Enhanced nuclear Y-box binding protein-1 expression predicts poor prognosis in close association with mammalian target of rapamycin expression in endometrial cancer

Abstract

Abstract Background Enhanced expression of oncogenic Y-box binding protein-1 (YB-1) predicts prognostic outcomes in patients with various human malignancies, including ovarian cancer, in close association with aberrant expression of genes involved cell proliferation, survival, and resistance to anti-cancer therapy. We examined whether YB-1 could predict the prognostic outcomes of patients with endometrial cancer and whether enhanced YB-1 expression affects the expression of mammalian target of rapamycin (mTOR), a key effector of the phosphatidylinositol-3 kinase (PI3K)/protein kinase B (AKT)/mTOR pathway, in endometrial cancer.

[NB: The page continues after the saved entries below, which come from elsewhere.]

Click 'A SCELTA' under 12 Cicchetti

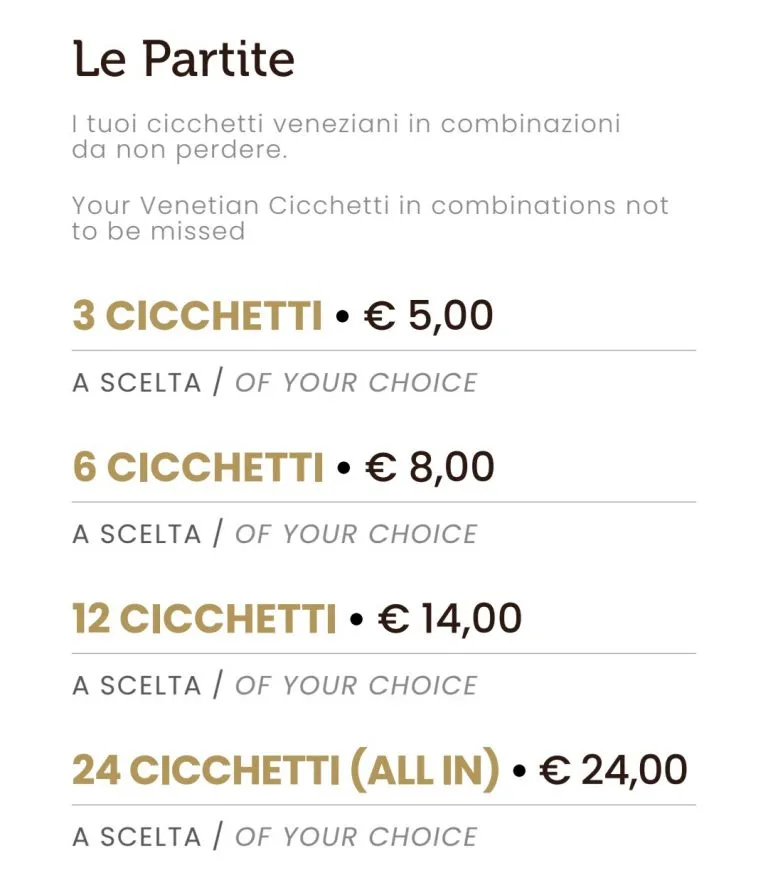coord(137,685)
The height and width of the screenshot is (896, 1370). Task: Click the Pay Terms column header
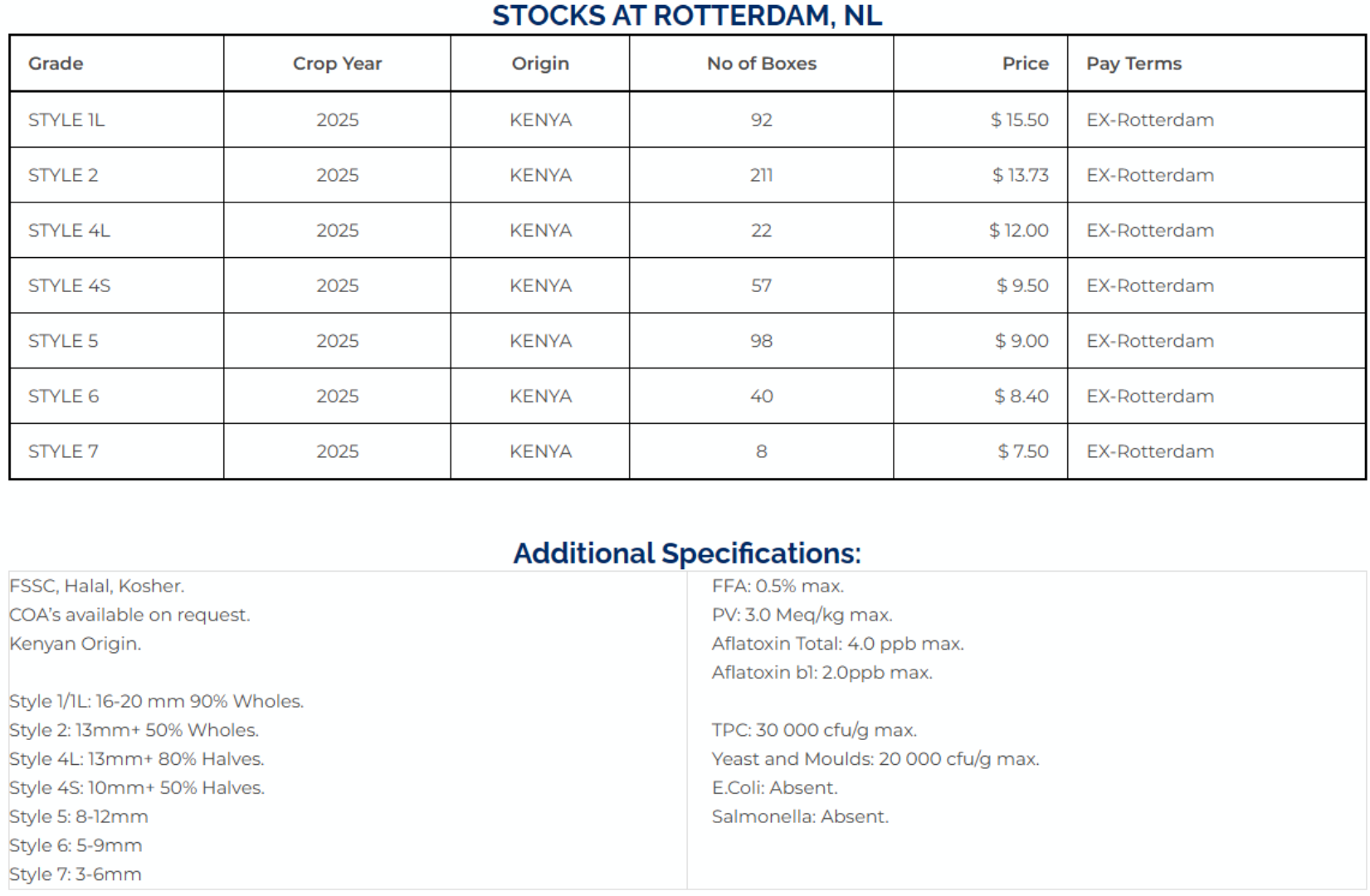pyautogui.click(x=1216, y=63)
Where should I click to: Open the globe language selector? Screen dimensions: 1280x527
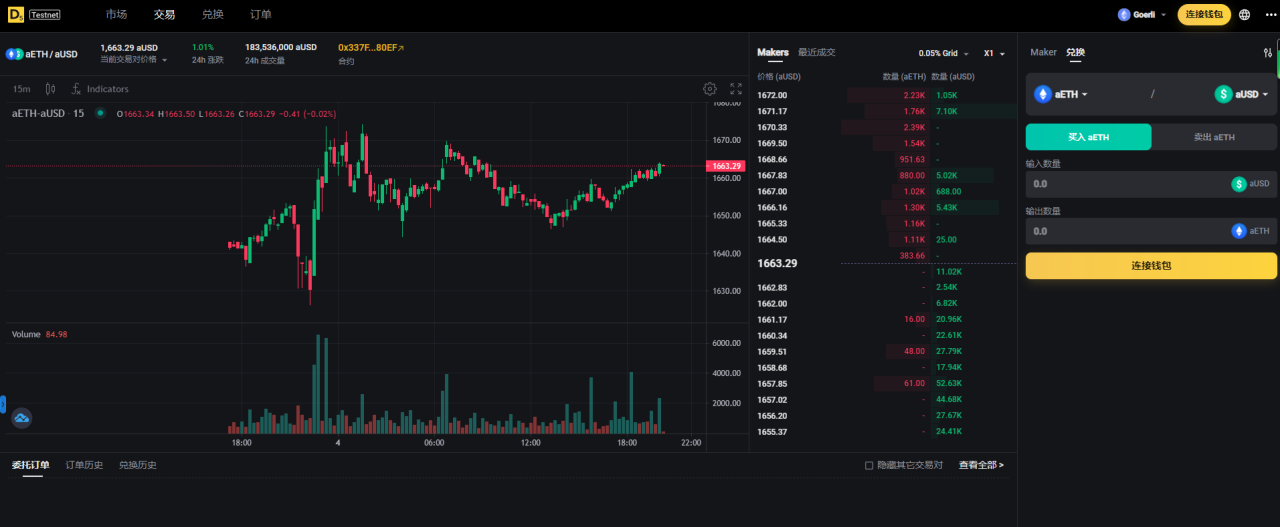tap(1244, 15)
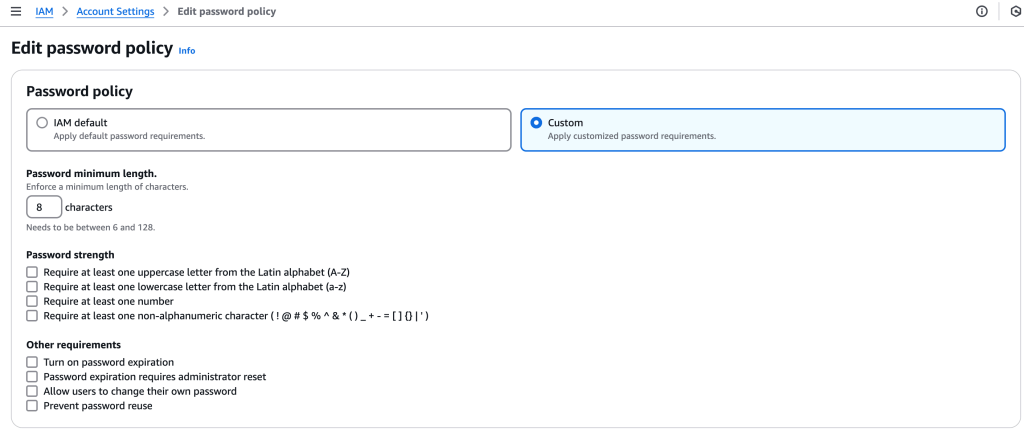The image size is (1024, 431).
Task: Select the IAM default policy option
Action: [42, 123]
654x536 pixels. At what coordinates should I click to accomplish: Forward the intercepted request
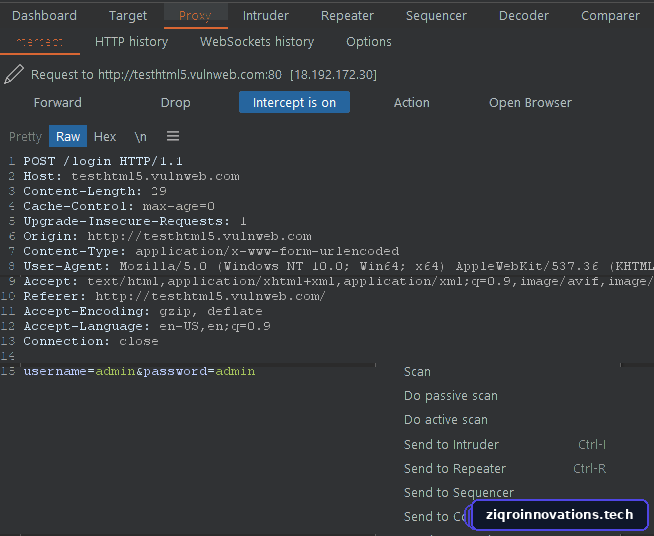click(58, 103)
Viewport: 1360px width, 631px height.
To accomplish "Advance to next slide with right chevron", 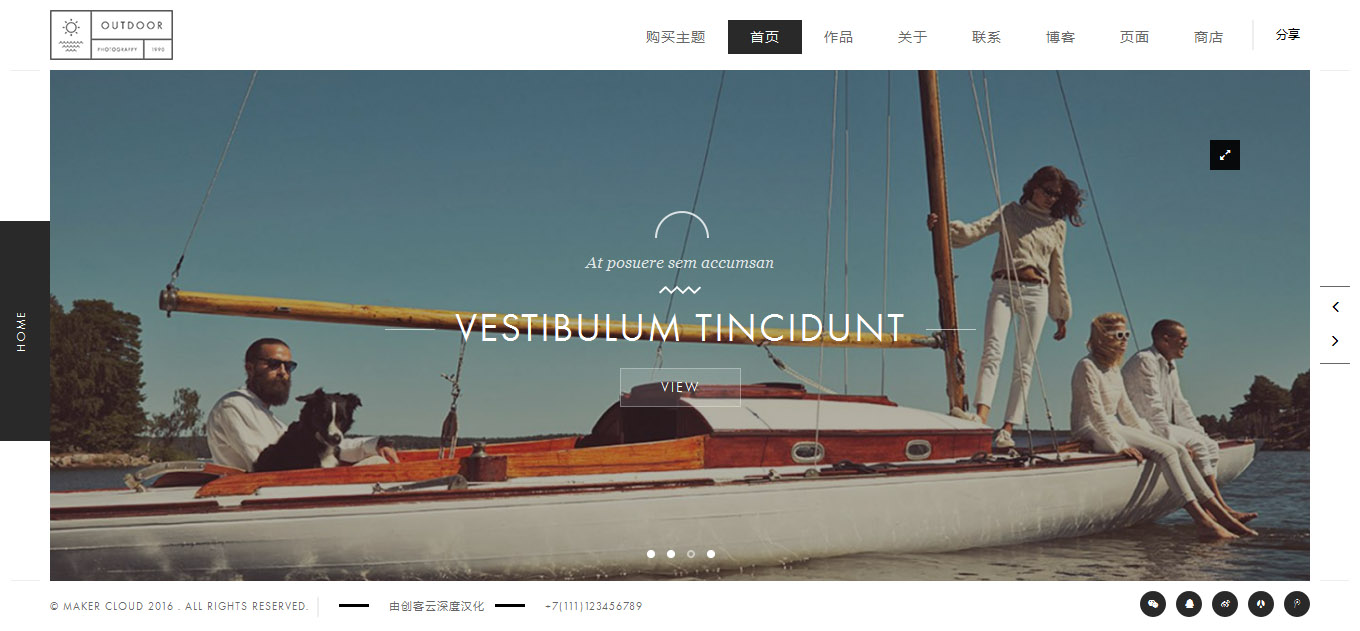I will coord(1335,342).

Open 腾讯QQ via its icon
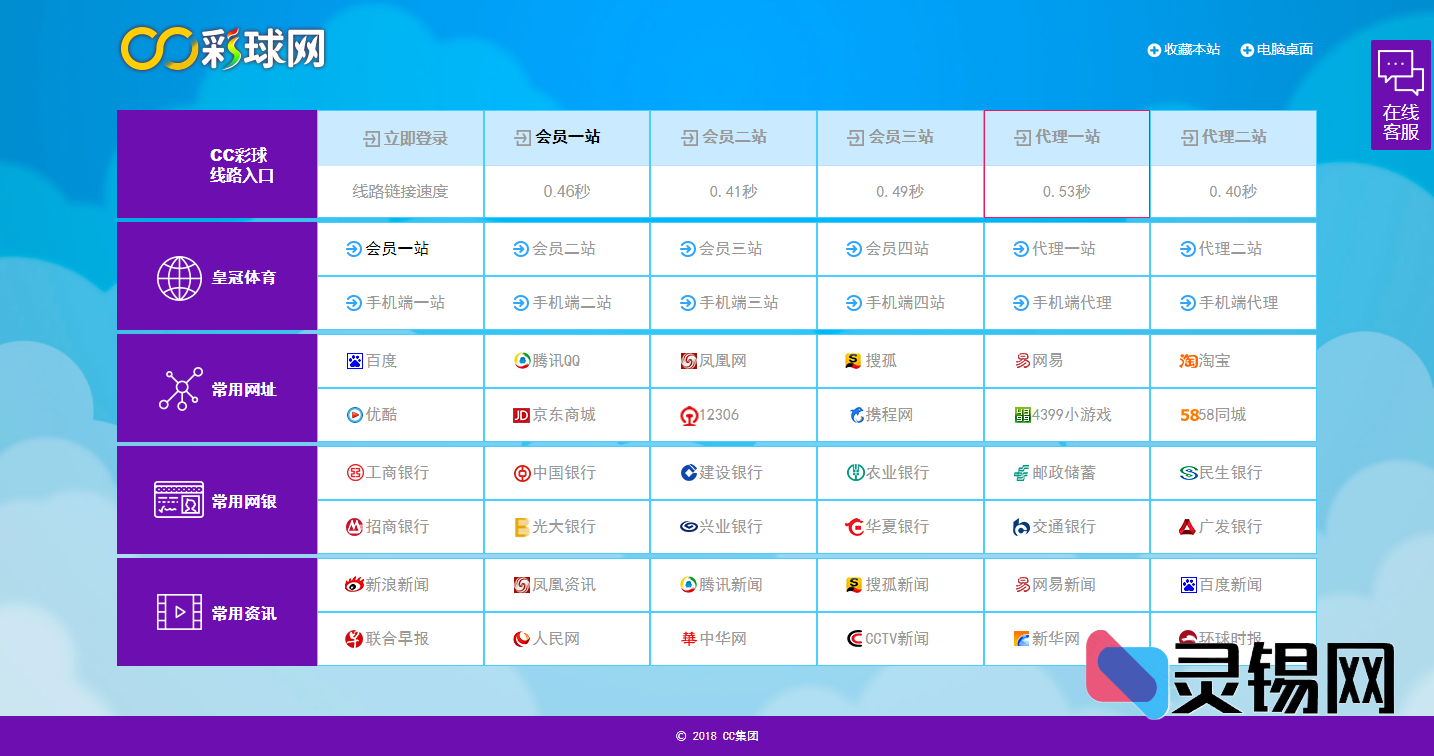tap(522, 361)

Methods We examined expression levels of YB-1 and mTOR in tumor samples of 166 patients with endometrial cancer who underwent surgery at our hospital, including those with endometrioid grade 1–3 tumors, serous carcinoma, and stage I-IV disease. Expression levels of YB-1 and mTOR were assessed by immunohistochemical analysis. The correlation between expression levels of YB-1 or mTOR and prognosis was confirmed by biostatistical analysis. Results The positivity rate of nuclear YB-1 expression was 9.4%. YB-1 expression was significantly associated with poor progression-free survival (P = 0.012) and overall survival (P = 0.003). Among 166 tumors, 59 (35.5%) expressed mTOR. Nuclear YB-1 expression also correlated with mTOR expression (P = 0.006). We observed similar results when examining only patients who underwent adjuvant chemotherapy. Conclusions Enhanced nuclear YB-1 expression could predict poor outcomes in endometrial cancer, and was significantly closely associated with enhanced mTOR expression. Herein, we discuss whether activation of the PI3K/AKT/mTOR pathway through enhanced mTOR expression relates to enhanced YB-1 expression, thereby affecting the prognostic status of endometrial cancer.